The Final Rule does not provide a category of notifiable covered transactions involving quantum information technologies.

AI Systems

The Final Rule defines the term “AI system” to mean:

  • A machine-based system that can, for a given set of human-defined objectives, make predictions, recommendations, or decisions influencing real or virtual environments—i.e., a system that:
    • Uses data inputs to perceive real and virtual environments;
    • Abstracts such perceptions into models through automated or algorithmic statistical analysis; and
    • Uses model inference to make a classification, prediction, recommendation, or decision.
  • Any data system, software, hardware, application, tool, or utility that operates in whole or in part using a system described above.

With respect to these AI systems, the Final Rule prohibits certain covered transactions related to:

  • The development of any AI system designed to be exclusively used for, or intended to be used for, certain end uses (including military end uses and government intelligence or mass-surveillance end uses); or
  • The development of any AI system that is trained using specified thresholds of computing power.

With respect to notifiable transactions and AI systems, the Final Rule requires notification of certain covered transactions related to the development of any AI system not otherwise covered by the prohibited transaction definition, where that AI system is:

  • Designed or intended to be used for certain end uses or applications; or
  • Trained using a specified threshold of computing power.

Analysis

The Final Rule is the culmination of years of effort in the regulation of US outbound investment in sensitive sectors.
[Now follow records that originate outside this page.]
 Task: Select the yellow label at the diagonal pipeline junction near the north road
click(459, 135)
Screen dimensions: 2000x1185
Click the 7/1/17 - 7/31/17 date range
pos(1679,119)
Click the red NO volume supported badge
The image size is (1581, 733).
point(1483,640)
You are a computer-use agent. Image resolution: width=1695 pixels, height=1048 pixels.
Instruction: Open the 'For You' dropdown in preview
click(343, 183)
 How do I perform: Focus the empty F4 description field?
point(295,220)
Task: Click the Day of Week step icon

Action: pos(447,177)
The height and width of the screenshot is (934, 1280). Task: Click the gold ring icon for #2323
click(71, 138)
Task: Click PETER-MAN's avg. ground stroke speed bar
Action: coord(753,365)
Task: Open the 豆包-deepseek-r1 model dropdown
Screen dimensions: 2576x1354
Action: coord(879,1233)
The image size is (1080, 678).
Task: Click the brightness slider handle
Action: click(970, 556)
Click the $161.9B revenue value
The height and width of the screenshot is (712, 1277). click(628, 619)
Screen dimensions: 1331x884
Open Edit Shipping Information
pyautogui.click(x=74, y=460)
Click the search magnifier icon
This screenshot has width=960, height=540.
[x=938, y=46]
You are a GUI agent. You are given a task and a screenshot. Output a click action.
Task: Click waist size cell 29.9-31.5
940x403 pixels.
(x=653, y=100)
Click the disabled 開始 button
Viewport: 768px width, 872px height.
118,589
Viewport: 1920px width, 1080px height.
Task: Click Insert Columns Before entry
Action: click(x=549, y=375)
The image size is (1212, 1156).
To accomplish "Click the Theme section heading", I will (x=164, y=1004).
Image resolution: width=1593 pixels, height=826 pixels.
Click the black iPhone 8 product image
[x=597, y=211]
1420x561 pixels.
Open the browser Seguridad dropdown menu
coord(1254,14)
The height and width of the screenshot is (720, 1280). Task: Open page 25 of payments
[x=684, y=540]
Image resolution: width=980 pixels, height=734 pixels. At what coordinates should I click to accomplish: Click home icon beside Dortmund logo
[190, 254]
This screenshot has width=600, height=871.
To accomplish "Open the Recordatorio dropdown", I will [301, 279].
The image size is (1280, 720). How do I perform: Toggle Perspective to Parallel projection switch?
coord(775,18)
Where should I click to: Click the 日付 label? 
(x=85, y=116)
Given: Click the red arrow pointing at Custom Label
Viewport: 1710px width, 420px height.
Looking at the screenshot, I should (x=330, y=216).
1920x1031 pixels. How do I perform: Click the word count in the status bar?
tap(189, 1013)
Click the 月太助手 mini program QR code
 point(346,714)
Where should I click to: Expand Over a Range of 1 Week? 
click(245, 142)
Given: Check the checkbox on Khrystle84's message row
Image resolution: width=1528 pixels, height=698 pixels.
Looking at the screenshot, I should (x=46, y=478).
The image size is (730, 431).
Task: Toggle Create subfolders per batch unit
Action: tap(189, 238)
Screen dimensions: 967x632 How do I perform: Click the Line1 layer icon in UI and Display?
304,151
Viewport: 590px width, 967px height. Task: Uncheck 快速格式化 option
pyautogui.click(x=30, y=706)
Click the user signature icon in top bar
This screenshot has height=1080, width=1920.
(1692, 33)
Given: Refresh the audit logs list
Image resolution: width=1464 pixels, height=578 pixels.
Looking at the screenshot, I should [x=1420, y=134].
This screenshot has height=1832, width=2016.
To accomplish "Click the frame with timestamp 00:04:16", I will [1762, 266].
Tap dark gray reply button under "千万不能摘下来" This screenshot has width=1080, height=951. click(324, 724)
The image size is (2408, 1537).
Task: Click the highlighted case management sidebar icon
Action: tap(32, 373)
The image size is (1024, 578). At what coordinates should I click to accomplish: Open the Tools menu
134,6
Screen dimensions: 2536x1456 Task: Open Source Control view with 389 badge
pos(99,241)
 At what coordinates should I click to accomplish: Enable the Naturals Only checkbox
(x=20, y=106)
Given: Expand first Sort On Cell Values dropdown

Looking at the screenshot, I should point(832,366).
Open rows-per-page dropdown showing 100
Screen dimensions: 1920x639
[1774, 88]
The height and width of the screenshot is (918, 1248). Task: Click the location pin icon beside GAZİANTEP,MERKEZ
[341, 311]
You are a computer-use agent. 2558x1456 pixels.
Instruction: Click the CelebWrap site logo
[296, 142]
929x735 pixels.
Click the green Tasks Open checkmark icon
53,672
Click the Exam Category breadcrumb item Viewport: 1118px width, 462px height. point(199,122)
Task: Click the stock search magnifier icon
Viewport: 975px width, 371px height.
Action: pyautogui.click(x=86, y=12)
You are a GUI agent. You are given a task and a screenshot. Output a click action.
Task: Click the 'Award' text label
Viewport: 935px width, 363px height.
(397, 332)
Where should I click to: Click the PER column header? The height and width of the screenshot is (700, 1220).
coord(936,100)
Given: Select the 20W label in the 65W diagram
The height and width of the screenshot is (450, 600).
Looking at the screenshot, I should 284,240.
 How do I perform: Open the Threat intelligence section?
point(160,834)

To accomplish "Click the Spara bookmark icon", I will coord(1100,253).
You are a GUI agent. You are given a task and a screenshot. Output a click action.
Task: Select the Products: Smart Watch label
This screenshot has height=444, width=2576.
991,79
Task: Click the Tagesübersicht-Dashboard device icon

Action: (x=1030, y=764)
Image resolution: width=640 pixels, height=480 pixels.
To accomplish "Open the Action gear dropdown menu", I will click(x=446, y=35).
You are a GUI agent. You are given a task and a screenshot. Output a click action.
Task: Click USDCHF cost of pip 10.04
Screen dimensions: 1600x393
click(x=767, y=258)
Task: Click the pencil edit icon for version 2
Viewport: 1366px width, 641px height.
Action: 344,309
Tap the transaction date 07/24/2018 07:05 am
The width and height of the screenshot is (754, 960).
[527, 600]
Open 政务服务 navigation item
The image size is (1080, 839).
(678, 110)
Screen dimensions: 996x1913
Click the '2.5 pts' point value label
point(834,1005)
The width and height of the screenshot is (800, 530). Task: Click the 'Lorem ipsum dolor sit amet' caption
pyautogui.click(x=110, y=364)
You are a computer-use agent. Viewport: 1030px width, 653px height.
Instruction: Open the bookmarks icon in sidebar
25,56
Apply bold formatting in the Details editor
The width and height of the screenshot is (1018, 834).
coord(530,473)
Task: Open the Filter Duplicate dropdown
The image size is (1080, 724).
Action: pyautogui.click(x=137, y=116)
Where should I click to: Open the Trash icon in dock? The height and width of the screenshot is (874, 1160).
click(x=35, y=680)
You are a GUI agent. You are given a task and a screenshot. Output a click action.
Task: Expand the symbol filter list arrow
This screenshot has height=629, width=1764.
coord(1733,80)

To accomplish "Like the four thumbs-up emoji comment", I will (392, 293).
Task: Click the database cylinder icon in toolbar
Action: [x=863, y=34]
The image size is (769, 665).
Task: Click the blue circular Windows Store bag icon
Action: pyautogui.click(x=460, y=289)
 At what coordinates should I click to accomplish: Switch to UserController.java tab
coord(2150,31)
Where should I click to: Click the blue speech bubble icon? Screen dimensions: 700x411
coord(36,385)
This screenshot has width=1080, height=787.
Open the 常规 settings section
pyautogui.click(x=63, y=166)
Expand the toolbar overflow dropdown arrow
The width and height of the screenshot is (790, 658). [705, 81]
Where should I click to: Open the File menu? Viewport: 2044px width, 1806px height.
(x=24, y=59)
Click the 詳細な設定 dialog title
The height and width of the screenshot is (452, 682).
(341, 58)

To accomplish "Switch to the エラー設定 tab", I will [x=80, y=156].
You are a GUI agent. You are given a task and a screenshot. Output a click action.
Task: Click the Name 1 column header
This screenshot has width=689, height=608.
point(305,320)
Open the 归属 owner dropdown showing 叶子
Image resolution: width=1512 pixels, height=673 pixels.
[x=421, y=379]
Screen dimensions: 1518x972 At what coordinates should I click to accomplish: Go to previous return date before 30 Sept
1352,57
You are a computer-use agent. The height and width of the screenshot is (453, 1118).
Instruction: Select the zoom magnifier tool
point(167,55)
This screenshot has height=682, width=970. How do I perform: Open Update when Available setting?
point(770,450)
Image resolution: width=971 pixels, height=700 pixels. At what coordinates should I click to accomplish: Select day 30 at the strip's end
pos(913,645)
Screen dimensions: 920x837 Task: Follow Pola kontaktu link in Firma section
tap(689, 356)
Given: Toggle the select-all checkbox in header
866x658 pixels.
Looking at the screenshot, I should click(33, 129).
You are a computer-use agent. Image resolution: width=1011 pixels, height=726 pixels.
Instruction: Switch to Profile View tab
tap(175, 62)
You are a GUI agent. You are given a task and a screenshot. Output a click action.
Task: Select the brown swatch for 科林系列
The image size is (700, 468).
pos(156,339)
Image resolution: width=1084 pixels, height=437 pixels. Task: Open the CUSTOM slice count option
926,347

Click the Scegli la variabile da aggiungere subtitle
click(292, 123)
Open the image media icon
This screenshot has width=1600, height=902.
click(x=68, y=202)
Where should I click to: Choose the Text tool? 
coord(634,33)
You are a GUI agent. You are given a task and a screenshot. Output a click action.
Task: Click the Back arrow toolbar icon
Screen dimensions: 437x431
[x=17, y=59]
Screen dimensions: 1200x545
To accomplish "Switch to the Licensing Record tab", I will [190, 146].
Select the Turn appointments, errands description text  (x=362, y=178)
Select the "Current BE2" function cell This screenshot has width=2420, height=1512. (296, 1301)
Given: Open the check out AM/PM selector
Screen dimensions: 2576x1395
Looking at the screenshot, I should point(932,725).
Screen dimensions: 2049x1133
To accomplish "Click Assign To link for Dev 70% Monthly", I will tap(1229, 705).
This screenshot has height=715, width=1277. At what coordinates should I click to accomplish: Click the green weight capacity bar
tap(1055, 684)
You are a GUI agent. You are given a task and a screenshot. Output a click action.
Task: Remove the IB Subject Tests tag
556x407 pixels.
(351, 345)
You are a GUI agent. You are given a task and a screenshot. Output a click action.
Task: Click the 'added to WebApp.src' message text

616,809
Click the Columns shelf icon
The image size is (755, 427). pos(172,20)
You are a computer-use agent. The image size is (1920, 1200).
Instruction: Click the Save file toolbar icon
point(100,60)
Moreover, in many instances the Final Rule covers a broad scope of transactions. Thus, parties to potential transactions should carefully consider the regulations and implement procedures to evaluate potential tripwires. Significant civil ($368,136 or twice the amount of the transaction that is the basis of the violation) and criminal ($1 million and up to 20 years imprisonment) penalties for violations will serve as potent enforcement tools; the Final Rule also provides Treasury with the authority to require divestment of any prohibited transactions. Due diligence and advice of counsel prior to consummating a transaction will be critical to avoiding penalties and other consequences.